The Company evaluates the performance of its segments based on segment Adjusted EBITDA, which is defined as earnings before interest, taxes, depreciation and amortization (“EBITDA”), adjusted for any impairments, restructuring costs, gains or losses on extinguishment of debt, and/or transaction costs (“Adjusted EBITDA”). EBITDA and Adjusted EBITDA do not represent and should not be considered alternatives to net income or operating income under GAAP and may not be comparable to other similarly titled measures in other businesses.

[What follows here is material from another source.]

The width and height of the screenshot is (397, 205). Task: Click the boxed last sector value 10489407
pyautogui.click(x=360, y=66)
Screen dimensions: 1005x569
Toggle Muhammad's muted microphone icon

Management believes Adjusted EBITDA is an important measure in assessing operating performance. Adjusted EBITDA provides useful information to investors because it highlights trends in our business that may not otherwise be apparent when relying solely on GAAP measures and because it eliminates items that have less bearing on our operating performance. EBITDA and Adjusted EBITDA are not measures calculated in accordance with GAAP, and they should not be considered a substitute for net income, or any other measure of financial performance presented in accordance with GAAP. Additionally, other companies may calculate Adjusted EBITDA differently than we do, limiting its usefulness as a comparative measure.

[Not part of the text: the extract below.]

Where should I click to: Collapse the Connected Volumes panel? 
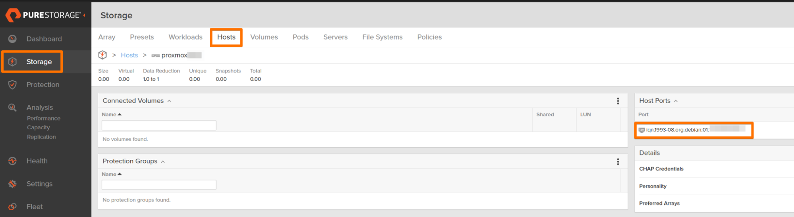[169, 101]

Reconciliation of Non-GAAP Financial Measures
Below is a reconciliation of Adjusted EBITDA to net income, which is its most directly comparable financial measure calculated and presented in accordance with GAAP:
 Three Months Ended September 30,Nine Months Ended September 30,
 2023202220232022
 (Dollars in millions)
Net income$8.5 $42.5 $48.2 $92.1 
Add:
Depreciation and amortization expense35.5 35.7 107.2 106.7 
Interest expense, net6.6 8.0 21.0 24.3 
Income tax expense (benefit)14.6 (2.9)29.7 14.3 
Transaction costs(1)
0.2 0.4 0.4 1.4 
Adjusted EBITDA$65.4 $83.7 $206.5 $238.8 
(1)Costs incurred as part of the granulated pig iron project with U.S. Steel.
Liquidity and Capital Resources
Our primary liquidity needs are to fund working capital and investments, service our debt, maintain cash reserves and replace partially or fully depreciated assets and other capital expenditures. Our sources of liquidity include cash generated from operations, borrowings under our revolving credit facility (“Revolving Facility”) and, from time to time, debt and equity offerings. We believe our current resources are sufficient to meet our working capital requirements for our current business for at least the next 12 months and thereafter for the foreseeable future. As of September 30, 2023, we had $125.9 million of cash and cash equivalents and $350.0 million of borrowing availability under our Revolving Facility.

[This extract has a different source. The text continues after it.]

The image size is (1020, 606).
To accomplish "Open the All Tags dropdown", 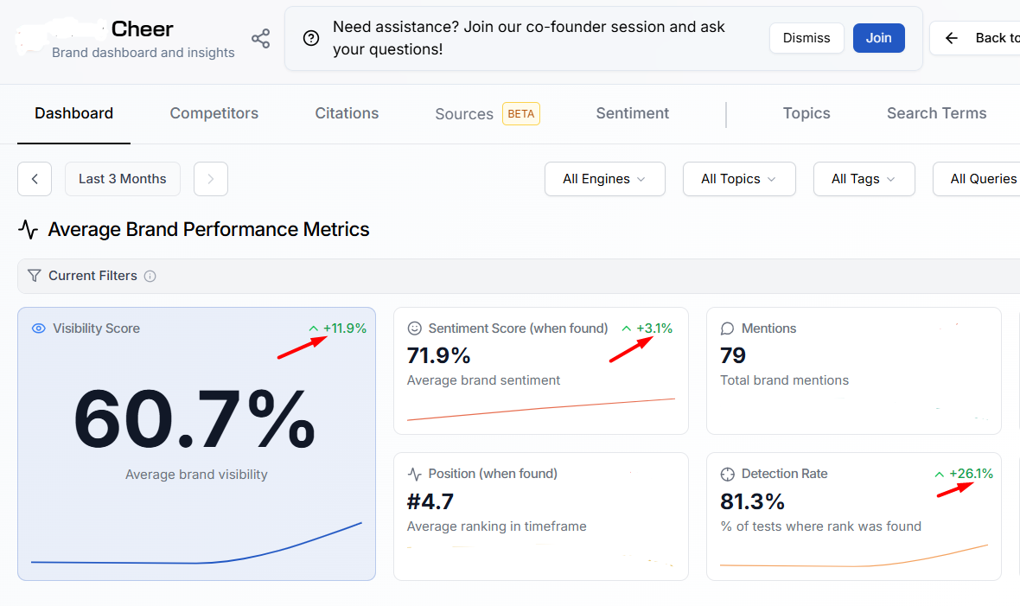I will pos(863,179).
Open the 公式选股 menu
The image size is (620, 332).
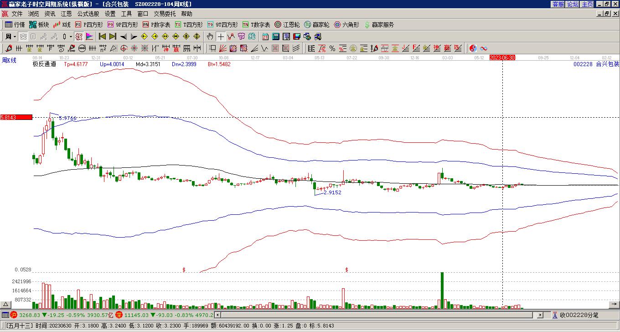click(x=88, y=14)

We may, from time to time, seek to retire or purchase additional amounts of our outstanding equity and/or debt securities through cash purchases and/or exchanges for other securities, in open market purchases, privately negotiated transactions or otherwise. Such repurchases or exchanges, if any, will depend on prevailing market conditions, our liquidity requirements, contractual restrictions and other factors. The amounts involved may be material. Refer to “Part II Item 2 - Unregistered Sales of Equity Securities, Use of Proceeds, and Issuer Purchases of Equity Securities.”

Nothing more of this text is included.